*Directions*. Transfer every line of the entries from the line containing "Open Aizid CoOl's profile picture" through the end of the entries, both ends included, and increase each coordinate in the answers by 129.

------------------------

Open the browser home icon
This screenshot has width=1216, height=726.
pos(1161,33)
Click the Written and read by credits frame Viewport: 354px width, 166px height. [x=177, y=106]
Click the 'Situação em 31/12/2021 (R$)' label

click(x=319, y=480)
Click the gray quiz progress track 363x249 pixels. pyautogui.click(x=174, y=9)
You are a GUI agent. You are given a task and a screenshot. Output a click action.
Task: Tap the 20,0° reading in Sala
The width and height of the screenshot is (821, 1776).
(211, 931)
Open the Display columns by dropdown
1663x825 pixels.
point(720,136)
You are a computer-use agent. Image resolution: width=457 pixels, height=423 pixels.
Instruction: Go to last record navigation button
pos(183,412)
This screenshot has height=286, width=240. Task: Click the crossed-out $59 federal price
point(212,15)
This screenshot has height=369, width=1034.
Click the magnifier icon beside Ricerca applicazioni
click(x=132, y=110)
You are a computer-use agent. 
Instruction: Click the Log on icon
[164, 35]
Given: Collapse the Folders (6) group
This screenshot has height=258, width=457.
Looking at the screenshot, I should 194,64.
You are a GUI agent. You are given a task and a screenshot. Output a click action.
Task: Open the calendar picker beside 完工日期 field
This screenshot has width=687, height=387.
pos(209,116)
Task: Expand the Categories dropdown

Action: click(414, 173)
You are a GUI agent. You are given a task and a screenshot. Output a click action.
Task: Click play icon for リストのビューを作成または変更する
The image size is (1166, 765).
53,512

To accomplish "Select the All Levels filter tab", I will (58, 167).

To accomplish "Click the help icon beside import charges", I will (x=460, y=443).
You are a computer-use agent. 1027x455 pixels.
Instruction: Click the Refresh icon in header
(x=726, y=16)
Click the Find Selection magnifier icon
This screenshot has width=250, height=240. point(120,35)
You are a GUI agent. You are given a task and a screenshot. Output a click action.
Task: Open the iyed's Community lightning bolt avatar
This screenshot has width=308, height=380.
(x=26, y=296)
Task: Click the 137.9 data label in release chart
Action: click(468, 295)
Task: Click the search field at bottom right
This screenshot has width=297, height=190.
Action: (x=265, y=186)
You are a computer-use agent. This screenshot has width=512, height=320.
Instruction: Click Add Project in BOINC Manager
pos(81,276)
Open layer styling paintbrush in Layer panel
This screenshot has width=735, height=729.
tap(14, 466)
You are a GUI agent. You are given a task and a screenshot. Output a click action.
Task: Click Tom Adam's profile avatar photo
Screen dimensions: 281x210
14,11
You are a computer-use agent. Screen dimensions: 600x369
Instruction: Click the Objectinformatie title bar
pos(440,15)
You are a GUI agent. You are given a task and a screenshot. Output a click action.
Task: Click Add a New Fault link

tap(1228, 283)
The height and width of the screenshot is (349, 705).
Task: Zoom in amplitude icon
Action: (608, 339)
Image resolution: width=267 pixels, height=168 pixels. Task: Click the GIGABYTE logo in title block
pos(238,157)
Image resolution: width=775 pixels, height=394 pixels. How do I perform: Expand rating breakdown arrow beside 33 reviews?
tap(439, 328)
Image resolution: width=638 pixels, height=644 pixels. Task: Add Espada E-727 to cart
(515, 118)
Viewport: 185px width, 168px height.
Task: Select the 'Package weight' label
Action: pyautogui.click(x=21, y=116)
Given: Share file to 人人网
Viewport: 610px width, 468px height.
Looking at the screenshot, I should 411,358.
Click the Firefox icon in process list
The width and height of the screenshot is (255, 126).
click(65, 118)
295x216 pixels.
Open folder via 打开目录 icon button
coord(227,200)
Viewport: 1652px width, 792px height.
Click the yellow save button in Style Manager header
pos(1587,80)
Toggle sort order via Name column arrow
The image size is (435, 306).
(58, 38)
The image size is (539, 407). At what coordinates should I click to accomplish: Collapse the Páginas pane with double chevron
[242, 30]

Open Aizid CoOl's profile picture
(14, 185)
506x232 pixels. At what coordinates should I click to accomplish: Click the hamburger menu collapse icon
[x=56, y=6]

------------------------

*Result for this task*.
Open Aizid CoOl's profile picture
(143, 314)
506x232 pixels. At what coordinates should I click to accomplish: Click the hamburger menu collapse icon
[x=185, y=135]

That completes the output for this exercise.